### [原文]
金利と為替の関係を図解でスッキリ理解する:プレゼンがうまい人の「図解思考」の技術
金利や為替は多くの指標が関係しているため、具体的にどのように変動しているのかを理解するのは難しいです。そんなときは、事象をキーワードで示し、原因と結果の関係を図解でまとめてみるとよいでしょう。
最近、ドル/円やユーロ/円などの外国為替がめまぐるしく変動するニュースをよく耳にします。輸入や輸出の絡むビジネスでは、先を読むのが難しい時代となりました。
ところで、金利や為替ってどのように動くのかよく分からない人も多いと思います。多くの指標が複雑に影響し合うのでなかなか理解するのは難しい上に、為替は相対的なものなので、頭の中だけで考えているとこんがらがってしまいます。こんなとき、事象をキーワードで示し、原因と結果の関係を図解でまとめてみるとすっきり理解できます。
米国の景気が回復する、と仮定すれば円はどうなる?
例えば、米国で景気が回復するとします。景気が良ければ企業は設備投資を増やそうとするでしょう。その結果、お金を借りるところが増え、金利は上昇。外貨を売ってドルを持った方がお得なので資金が流れ込み、ドル高となります(円にとっては円安)。
ここまでは一方向への流れですから矢印で示します。一方、ドルと円は鏡のような関係ですから、両端矢印で結びます。

### [データ一覧]
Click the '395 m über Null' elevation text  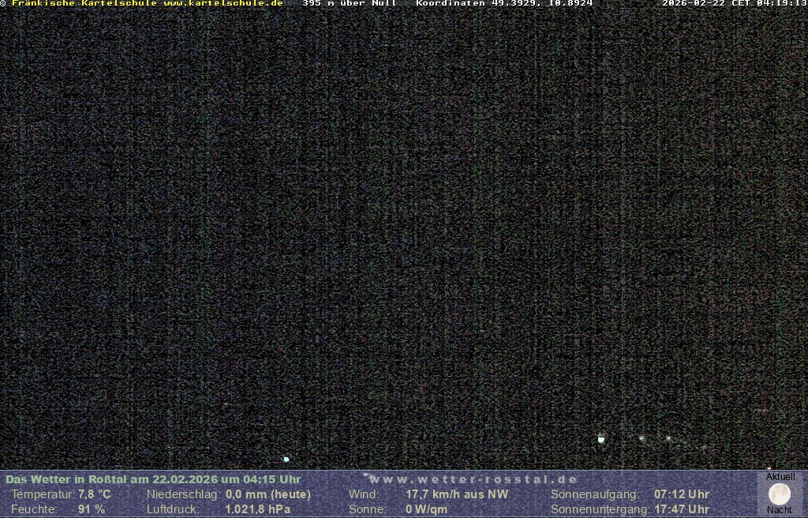pyautogui.click(x=350, y=3)
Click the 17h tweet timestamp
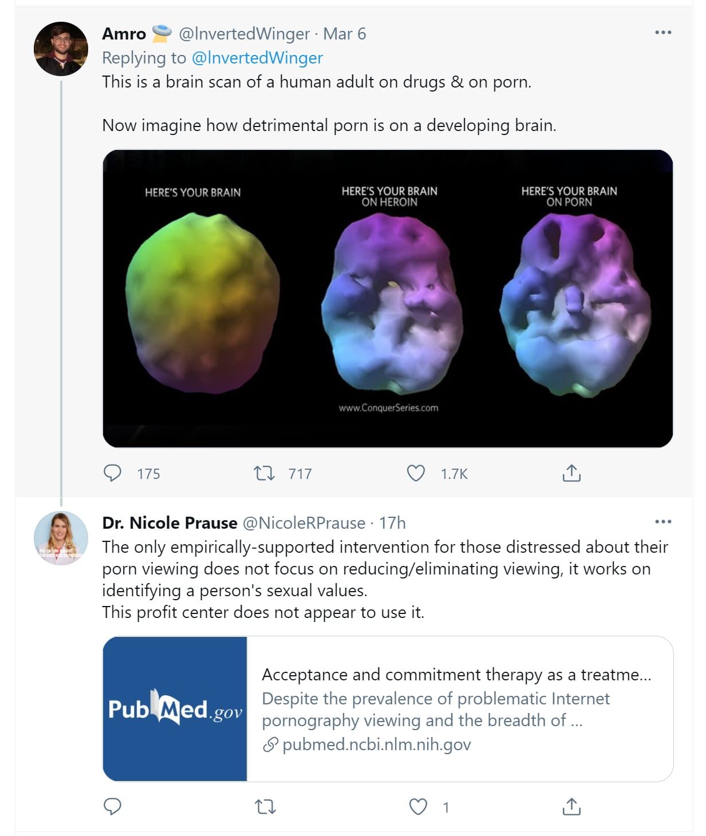The width and height of the screenshot is (706, 836). (x=392, y=522)
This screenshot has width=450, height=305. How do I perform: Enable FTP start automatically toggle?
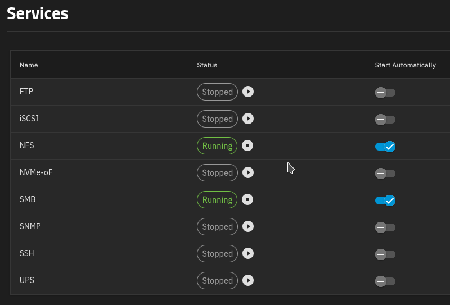click(385, 92)
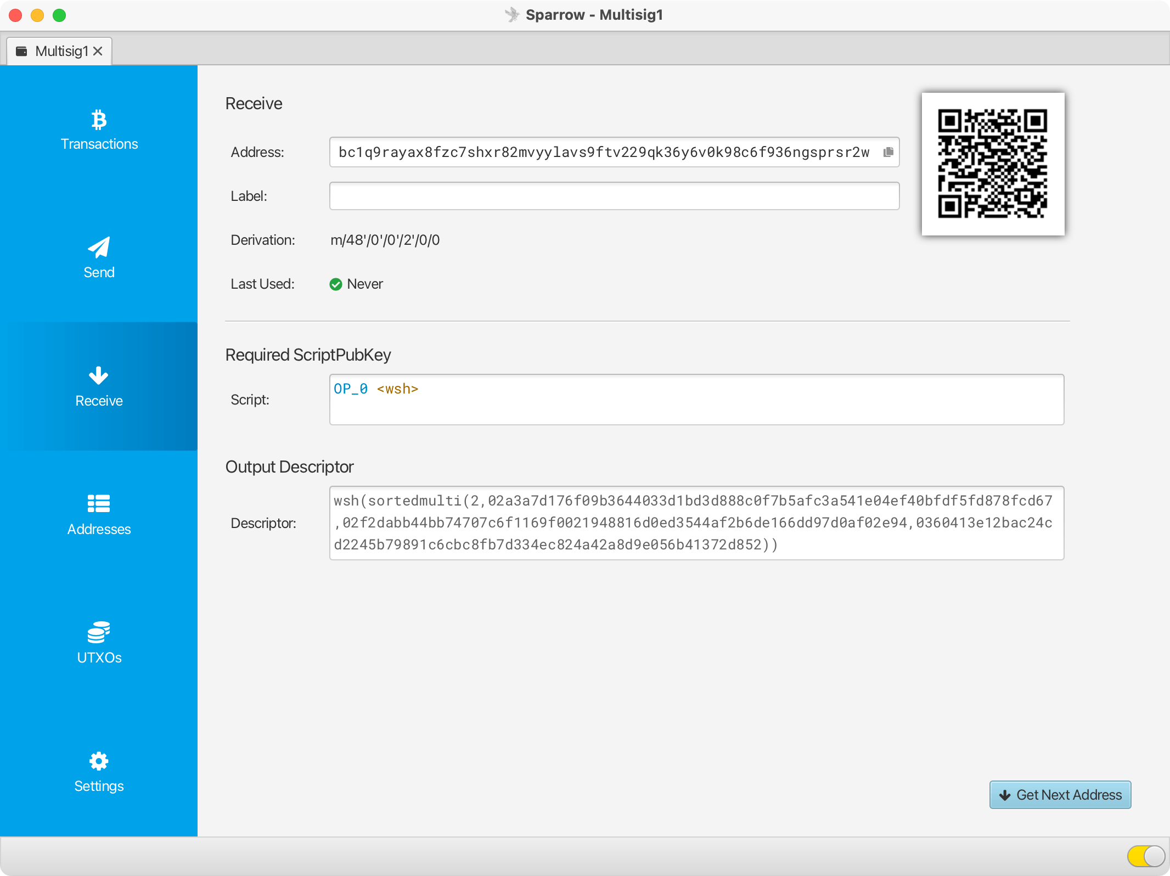Open the Send pane paper-plane icon
The image size is (1170, 876).
(x=99, y=248)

### [目標]
金利と為替の関係を図解で整理する文章を、最後の文の後から引き継いで書き進めよ。

### [解答例]
円が安くなると、輸入品の価格が高くなります(日本はほとんどが輸入にたよってます)。物価全体は上がりインフレになりますので、銀行からお金を引き出してでも、ものを早めに買った方がお得です。
銀行は預金がなくなると業務ができませんから、金利を上昇して預金を増やそうとします。結果、金利は上昇し、今後は円の魅力がアップするので外国から資金が流れ込み、円高となります。つまり、米国にとってはドル安になります。
金利と為替はこのように一方向に進むのではなく、お互いに調整を取りながら、アップ&ダウンを繰り返すのです。経済の苦手な人も、これならすんなり受け入れられるでしょう。
曖昧に理解していることも図解することで、スッキリ頭の中で整理できます。頭の中で整理できれば、応用もでき、他人に説明する能力も身に付きます。あなたも図解を使って、身近な話題をスッキリ整理してみてはどうでしょうか?
集中連載『プレゼンがうまい人の「図解思考」の技術』について
パワポの前に「図」で考える――。ベストセラー『頭がよくなる「図解思考」の技術』の第2弾となる本書は、プレゼンテーションの根幹とも言える「メッセージをどう作り、どのように伝えるのか」を図で整理する方法を解説しています。
「見栄えのいいスライドを作ること」や「説得力のある話し方をすること」も当然大事ですが、プレゼンの目的(メッセージ)そのものが洗練されていなくては、聞き手の心には届かないからです。営業プレゼンテーションや講演に限らず、ちょっとした説明や商談、または報告などにも応用可能で、あらゆるビジネスシーンで活躍するはずです。
目次
- 第1章:残念なプレゼンは、なぜ眠たくなるのか?…面白いプレゼンの秘密とは?
- 第2章:考えがスッキリまとまる図解プロットの技術…自分の考えを整理する方法
- 第3章:「合体ロボ作戦」でシナリオに磨きをかける…プレゼンの流れを作り出す
- 第4章:魅力的なスライドラフを描いてみる…ハイクオリティなラフ描きの技術を公開
- 第5章:図解プロットに挑戦!…実際に、考えをまとめ、シナリオを作り、ラフを描く
- 第6章:魅力的なアイデアを作り出す10のテクニック…使えるアイデア発想法
著者紹介 永田豊志(ながた・とよし)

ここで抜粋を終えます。